Howto Authenticate Undefined Users

Thu Sep 10 00:06:06 CEST 2009

> On Wed, Sep 09, 2009 at 05:10:46PM +0200, Matthias Cramer wrote:
> [..]
>> Normal Users get authenticated normaly, get Static or dynamic ip's and
>> so on.
>> User not in the sql database should get assigned a vrf group and a ip
>> pool for assigning ip's
>> (I know how to do that with Cisco-AVPairs).
>
> I'm not sure this is the right way of doing it (and I'd love to see the
> right
> one) but something like this worked for me:
>
> (in authenticate section, assuming you're doing CHAP):
>
> Auth-Type CHAP {
>     chap {
>         ok = return
>         reject = 1
>     }
>
>     if (reject) {
>         update reply {
>             Filter-Id := "somefilter"
>             Filter-Id += "someotherfilter"
>             ...
>         }
>         ok
>     }
> }

That's not going to work.

1. Server will respond with Access-Reject.

2. Attribute filter in Post-Auth-Type Reject will strip these attributes.

This will (for PAP and not much else):

in authorize after sql put this unlang section:

if(notfound) {
     update control {
          Auth-Type := "Accept"
     }
     update reply {
          whatever
     }
}

But ... breaking radius server in order to send Access-Accept for
unknown/bad users is a *very* bad idea.

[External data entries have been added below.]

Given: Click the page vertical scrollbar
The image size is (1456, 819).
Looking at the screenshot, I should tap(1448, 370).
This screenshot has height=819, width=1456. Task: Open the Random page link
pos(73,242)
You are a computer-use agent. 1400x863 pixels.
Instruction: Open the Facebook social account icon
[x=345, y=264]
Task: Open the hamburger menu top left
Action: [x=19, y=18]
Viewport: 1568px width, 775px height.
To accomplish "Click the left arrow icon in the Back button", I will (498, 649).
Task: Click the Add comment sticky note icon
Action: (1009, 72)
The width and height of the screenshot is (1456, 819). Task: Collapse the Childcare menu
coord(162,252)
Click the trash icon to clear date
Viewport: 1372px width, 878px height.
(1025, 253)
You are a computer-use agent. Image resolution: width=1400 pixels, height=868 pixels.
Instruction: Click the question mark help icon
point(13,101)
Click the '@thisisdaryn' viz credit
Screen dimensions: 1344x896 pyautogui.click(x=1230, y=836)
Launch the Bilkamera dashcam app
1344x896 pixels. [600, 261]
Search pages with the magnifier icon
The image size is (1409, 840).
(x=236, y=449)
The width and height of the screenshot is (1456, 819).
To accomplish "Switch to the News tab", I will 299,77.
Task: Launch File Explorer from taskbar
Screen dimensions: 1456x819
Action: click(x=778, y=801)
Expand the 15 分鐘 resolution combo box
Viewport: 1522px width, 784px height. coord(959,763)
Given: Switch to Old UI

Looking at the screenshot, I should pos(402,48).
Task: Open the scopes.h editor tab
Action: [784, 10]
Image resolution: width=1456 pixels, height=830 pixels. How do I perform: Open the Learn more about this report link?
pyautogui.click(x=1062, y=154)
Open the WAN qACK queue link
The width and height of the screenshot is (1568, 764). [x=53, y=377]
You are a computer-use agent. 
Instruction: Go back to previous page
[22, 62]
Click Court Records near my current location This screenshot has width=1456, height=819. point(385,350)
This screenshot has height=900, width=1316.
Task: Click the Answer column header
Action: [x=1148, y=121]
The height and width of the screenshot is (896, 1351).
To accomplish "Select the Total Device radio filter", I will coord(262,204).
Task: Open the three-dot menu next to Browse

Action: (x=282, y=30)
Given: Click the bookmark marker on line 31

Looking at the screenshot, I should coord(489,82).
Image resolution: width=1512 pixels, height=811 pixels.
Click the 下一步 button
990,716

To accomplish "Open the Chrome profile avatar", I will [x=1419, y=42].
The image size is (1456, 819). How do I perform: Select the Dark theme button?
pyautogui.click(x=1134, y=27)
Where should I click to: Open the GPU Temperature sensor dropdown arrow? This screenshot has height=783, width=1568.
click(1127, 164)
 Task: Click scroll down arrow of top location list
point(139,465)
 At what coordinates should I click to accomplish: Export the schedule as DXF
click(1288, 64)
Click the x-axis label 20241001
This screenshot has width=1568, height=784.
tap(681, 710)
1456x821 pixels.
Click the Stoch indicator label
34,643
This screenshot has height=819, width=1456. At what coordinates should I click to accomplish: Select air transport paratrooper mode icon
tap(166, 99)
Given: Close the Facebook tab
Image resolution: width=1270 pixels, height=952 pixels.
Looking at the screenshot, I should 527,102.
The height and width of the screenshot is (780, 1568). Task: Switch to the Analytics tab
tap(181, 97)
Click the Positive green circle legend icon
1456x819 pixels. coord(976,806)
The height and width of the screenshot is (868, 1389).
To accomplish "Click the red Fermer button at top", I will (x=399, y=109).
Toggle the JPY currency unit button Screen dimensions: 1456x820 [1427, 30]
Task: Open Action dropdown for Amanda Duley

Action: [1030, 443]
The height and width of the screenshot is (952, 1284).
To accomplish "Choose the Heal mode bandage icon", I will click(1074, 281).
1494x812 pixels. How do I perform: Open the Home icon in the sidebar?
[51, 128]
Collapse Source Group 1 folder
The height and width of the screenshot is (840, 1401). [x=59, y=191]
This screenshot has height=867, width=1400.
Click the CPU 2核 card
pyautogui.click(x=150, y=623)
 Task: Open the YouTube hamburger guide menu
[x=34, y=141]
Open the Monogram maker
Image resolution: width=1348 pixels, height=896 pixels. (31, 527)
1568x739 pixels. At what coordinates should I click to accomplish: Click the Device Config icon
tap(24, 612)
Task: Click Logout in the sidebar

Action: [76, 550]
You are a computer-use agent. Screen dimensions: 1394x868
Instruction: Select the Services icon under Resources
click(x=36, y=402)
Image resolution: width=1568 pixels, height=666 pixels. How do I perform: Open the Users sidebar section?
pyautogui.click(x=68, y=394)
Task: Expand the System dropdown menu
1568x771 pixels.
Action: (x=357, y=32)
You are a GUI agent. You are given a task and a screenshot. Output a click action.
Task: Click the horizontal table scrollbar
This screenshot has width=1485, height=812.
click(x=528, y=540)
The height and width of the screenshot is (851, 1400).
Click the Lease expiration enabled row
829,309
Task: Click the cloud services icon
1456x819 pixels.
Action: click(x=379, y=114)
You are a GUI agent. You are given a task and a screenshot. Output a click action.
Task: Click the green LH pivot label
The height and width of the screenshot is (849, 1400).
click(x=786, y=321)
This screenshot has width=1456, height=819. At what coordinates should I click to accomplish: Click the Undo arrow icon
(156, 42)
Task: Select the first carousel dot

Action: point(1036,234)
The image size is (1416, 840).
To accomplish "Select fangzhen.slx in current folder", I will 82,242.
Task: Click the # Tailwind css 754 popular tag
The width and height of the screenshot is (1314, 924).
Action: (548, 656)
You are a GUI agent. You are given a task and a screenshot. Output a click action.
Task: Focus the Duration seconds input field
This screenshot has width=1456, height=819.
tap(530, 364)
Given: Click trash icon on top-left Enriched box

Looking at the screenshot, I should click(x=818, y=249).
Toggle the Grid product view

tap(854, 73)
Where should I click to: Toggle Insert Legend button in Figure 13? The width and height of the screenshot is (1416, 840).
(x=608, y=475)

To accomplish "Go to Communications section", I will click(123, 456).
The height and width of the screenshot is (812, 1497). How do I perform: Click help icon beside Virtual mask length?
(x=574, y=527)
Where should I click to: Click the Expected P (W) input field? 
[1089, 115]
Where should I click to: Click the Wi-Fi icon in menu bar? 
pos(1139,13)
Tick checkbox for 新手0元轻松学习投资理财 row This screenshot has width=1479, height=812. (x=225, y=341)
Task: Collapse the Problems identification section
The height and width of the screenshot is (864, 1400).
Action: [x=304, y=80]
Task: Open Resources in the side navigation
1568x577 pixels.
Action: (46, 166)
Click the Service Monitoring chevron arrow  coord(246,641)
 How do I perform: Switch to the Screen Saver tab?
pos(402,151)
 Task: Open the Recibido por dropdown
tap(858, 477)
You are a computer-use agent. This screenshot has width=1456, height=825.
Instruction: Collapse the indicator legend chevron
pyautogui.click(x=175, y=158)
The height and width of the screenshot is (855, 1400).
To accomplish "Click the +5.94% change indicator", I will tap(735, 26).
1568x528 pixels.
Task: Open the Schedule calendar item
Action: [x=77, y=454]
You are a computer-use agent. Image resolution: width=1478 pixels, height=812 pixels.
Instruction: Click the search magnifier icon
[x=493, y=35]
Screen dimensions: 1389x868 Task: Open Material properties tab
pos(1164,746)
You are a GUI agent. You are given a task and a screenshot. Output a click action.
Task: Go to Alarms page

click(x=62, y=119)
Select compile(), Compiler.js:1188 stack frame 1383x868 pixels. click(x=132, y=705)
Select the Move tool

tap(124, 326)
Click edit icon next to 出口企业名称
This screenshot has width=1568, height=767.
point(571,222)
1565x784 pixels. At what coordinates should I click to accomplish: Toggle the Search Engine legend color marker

Freeradius is designed to protect
you from such users as they can be malicious. If you do this you are
opening your network to DoS attack.

If you want to let unauthenticated users onto your network - don't break
radius server in order to do that. Use the thing that is designed for it -
network access server (NAS). If your NAS doesn't support this, use captive
portal.

Ivan Kalik
Kalik Informatika ISP